The musicians, led by singer Bono, posted a lengthy plea aimed at the Nobel Peace Prize laureate, after saying they had tried several times to reach out to her directly.
They claimed that her failure to challenge the targeting of thousands of Rohingya Muslims in Burma, also known as Myanmar, was “starting to look a lot like assent”.
The statement, shared on the band’s website, read: “For these atrocities against the Rohingya people to be happening on her watch blows our minds and breaks our hearts.
“On behalf of our audience who campaigned so hard for her, we reached out several times to speak to Aung San Suu Kyi directly about the crisis in her country and the inhumanity being directed at the Rohingya people.
“We expected to speak to her this week, but it appears this call will now not happen.
“So we say to you now what we would have said to her: the violence and terror being visited on the Rohingya people are appalling atrocities and must stop. Aung San Suu Kyi’s silence is starting to look a lot like assent.

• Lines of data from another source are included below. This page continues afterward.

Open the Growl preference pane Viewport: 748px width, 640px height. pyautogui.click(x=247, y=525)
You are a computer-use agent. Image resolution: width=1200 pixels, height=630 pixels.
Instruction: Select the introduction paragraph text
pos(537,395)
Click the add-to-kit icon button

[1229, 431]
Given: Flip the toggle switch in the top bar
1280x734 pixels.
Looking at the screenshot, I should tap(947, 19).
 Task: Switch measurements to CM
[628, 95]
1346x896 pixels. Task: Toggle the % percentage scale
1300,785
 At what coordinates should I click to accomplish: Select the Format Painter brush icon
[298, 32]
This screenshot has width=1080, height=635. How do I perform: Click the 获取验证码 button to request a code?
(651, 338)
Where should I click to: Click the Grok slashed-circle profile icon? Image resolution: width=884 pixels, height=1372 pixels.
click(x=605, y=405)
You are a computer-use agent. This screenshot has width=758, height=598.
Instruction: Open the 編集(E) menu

“As Martin Luther King said: ‘The ultimate tragedy is not the oppression and cruelty by the bad people but the silence over that by the good people’. The time has long passed for her to stand up and speak out.”
But it also hit out at the country’s commander general in chief of defence services, Min Aung Hlaing, and continued: “The complexity of the situation in Myanmar she inherited from her father did not sway her to compromise her ideals back in 1998, nor should it now.
“We also believe we can’t direct our anger solely in her direction. That plays right into the hands of those who are carrying out the violence.
“While this in no way excuses her silence, Aung San Suu Kyi has no control, constitutional or otherwise, over (Hlaing’s) actions, and it is he who has authorised and overseen the terrorization of the Rohingya people under the guise of protecting Myanmar from terrorism. Condemning her and ignoring him is a mistake.”
Aung San Suu Kyi has come under fire from organisations around the world for her refusal to condemn the actions of security forces, who have been clashing with insurgents in Rakhine.
U2 signed off by thanking fans who supported its historical campaign for the politician’s release from previous imprisonment and urged them to push for “peace and democracy in Myanmar” by supporting Amnesty International’s campaign to end “ethnic cleansing”.